There were some unfortunate accidents with animals that I just couldn’t help myself after Luna. There was an all black cat, with gold eyes that got hit by a car. Screaming, I rushed over and saw so much blood, gasping; I didn’t hesitate.
“Shh, it’s ok. It will be ok, just take a deep breath.” I whispered to the golden-eyed cat. Cupping his face, I brought my forehead down to his and breathed his last breath with him, feeling his warmth seep into me.
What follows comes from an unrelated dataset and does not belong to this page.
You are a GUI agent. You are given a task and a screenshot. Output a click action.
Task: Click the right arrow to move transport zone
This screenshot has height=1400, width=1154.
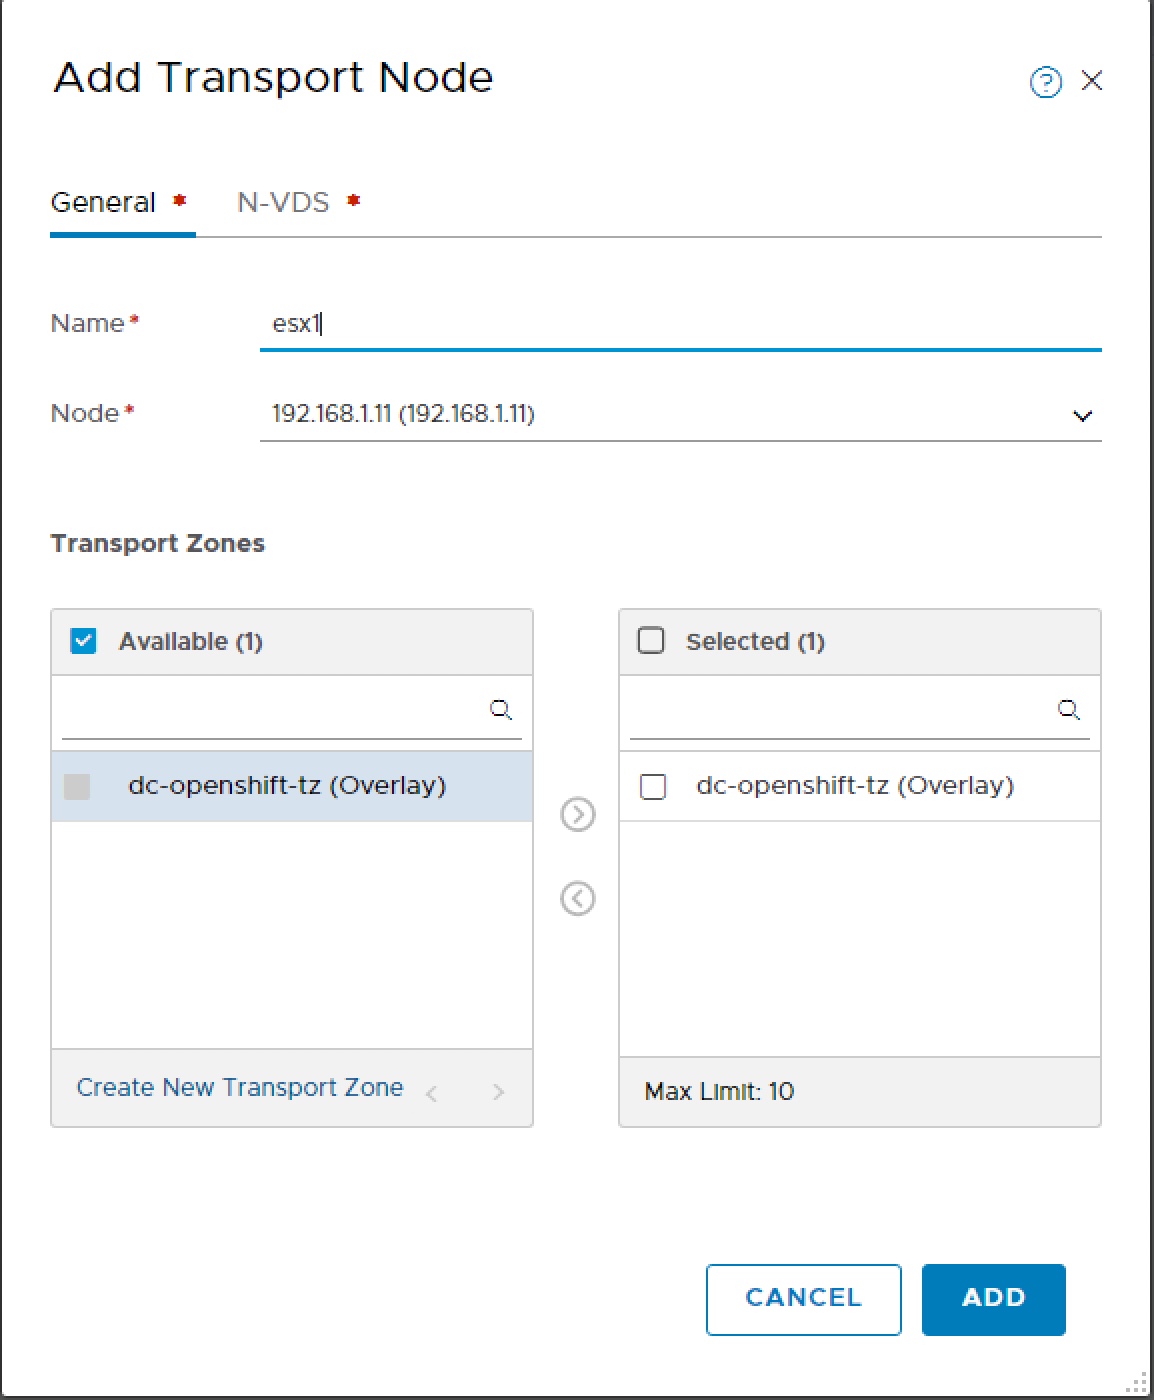577,815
He now follows me around like Luna, I named him Harlow. He cuddles in my lap and steals my mangos (even though he can’t eat anymore). Whenever he just pops up somewhere in front of me, sitting with his tail curled around him, I know that someone is on their last dying breath. Taking the hint, I turn in the other direction.
My other shadow is Cerberus, a large pit bull that I touched in my senior year of high school. He is all white with one blue and one green eye. He has cropped ears and scars all over his body. I was in a home in Atlanta and I was walking around at the dead of night like usual. It was so humid and still. Walking near some abandoned homes, I see Cerberus lying on his side, dark blood matted his fur. He looks up at me as I run to him, scraping my knee on the sidewalk as I inch closer to him. Luna and Harlow are standing behind him, watching silently.
Looking at his body, I see all the scars and bite marks. They used him for dog fighting. His breathing is labored and I feel pain coming off of him. Slowly, he moves his head from the sidewalk to look up at me. Gasping, I see his eyes for the first time, their stunning color in the moonlight.
“Oh my poor baby, don’t cry shh it will be alright. I will take care of you now.” At the sound of my voice, I see his tail thump slowly on the grass. He was over seventy pounds easy, all muscle, and his eyes begged me to help and love him.
Ignoring my scraped knee, I pull him into my lap, making sure that my skin was covered. Petting him softly, I push all of my love to him, his tail still thumps on the ground. I look down into those soulful eyes and see that he is at peace.
“Take a deep breath, my love. I got you now.” Bringing my forehead to his big thick forehead, I pull off my sleeves and touch his bloodied fur with my hands.
Now he is always by my side, softly glowing a green/blue and being playful or a protector. Cerberus comes up to mid-thigh on me, which isn’t much since I am five foot four inches. Luna likes to perch herself on his thick head or shoulders. While Harlow winds himself around, his legs purring. Since this happened, I have kept to myself. Making sure that I did not touch a single person. Even in nursing school, I kept my distance and got through my studies.
I work night shifts, where I have less contact with people. It is quiet, and I am always awake. The hospital is an old building that has a beautiful view of the harbor in Seattle. I mostly leave everyone alone, I am just here for my patients. I can touch them since I wear gloves. I am always cautious.
It’s a late Thursday night in the middle of October, the weather doesn’t bother me since I cover up my entire body. Harlow greets me in the elevator, meowing softly.
“Hello Lo, please, lets keep our patients alive today?” I ask him skeptically. He just stares and gives me a long blink of his golden eyes. A shiver goes down my spine. Something is going to happen. Something that I am not prepared for.